Below is a listing; repeat exactly the lines from the one containing "Task: Open the three-dot more options menu" to the one containing "Click the Bass frequency band header", both included.

━━━ Raw data

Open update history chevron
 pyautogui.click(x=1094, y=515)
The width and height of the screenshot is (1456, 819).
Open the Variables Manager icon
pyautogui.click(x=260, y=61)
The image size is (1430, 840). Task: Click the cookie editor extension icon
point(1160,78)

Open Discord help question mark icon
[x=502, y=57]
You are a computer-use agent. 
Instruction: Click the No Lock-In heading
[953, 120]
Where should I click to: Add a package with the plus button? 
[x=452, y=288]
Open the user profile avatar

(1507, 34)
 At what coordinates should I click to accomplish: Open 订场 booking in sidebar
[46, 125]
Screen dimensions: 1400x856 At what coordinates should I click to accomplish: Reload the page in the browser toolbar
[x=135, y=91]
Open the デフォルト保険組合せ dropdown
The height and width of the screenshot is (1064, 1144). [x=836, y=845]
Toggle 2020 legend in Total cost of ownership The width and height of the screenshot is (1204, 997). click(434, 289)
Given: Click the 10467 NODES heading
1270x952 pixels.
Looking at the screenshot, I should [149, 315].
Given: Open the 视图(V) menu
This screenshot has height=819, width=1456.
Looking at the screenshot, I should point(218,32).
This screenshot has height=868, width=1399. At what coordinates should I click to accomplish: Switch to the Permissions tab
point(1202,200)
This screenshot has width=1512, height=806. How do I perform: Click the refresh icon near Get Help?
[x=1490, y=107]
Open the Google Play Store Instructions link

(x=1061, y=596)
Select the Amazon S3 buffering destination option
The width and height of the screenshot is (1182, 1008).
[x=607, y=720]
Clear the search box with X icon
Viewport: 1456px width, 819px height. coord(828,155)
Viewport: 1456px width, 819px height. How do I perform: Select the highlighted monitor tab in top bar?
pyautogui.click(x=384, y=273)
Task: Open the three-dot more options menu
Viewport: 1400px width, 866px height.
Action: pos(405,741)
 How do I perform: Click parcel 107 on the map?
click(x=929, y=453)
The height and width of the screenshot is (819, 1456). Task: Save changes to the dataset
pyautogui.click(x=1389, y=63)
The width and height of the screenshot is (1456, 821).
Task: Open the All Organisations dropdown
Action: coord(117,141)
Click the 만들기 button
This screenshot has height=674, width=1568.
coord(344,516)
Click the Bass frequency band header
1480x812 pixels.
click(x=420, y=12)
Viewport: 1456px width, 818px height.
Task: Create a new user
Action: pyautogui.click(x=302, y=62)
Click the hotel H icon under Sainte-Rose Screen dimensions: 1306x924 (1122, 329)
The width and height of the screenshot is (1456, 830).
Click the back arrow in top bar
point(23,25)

━━━━━━

▶ [Output for this exercise]:
Task: Open the three-dot more options menu
Viewport: 1400px width, 866px height.
Action: pos(405,741)
 How do I perform: Click parcel 107 on the map?
click(x=929, y=453)
The height and width of the screenshot is (819, 1456). Task: Save changes to the dataset
pyautogui.click(x=1389, y=63)
The width and height of the screenshot is (1456, 821).
Task: Open the All Organisations dropdown
Action: coord(117,141)
Click the 만들기 button
This screenshot has height=674, width=1568.
coord(344,516)
Click the Bass frequency band header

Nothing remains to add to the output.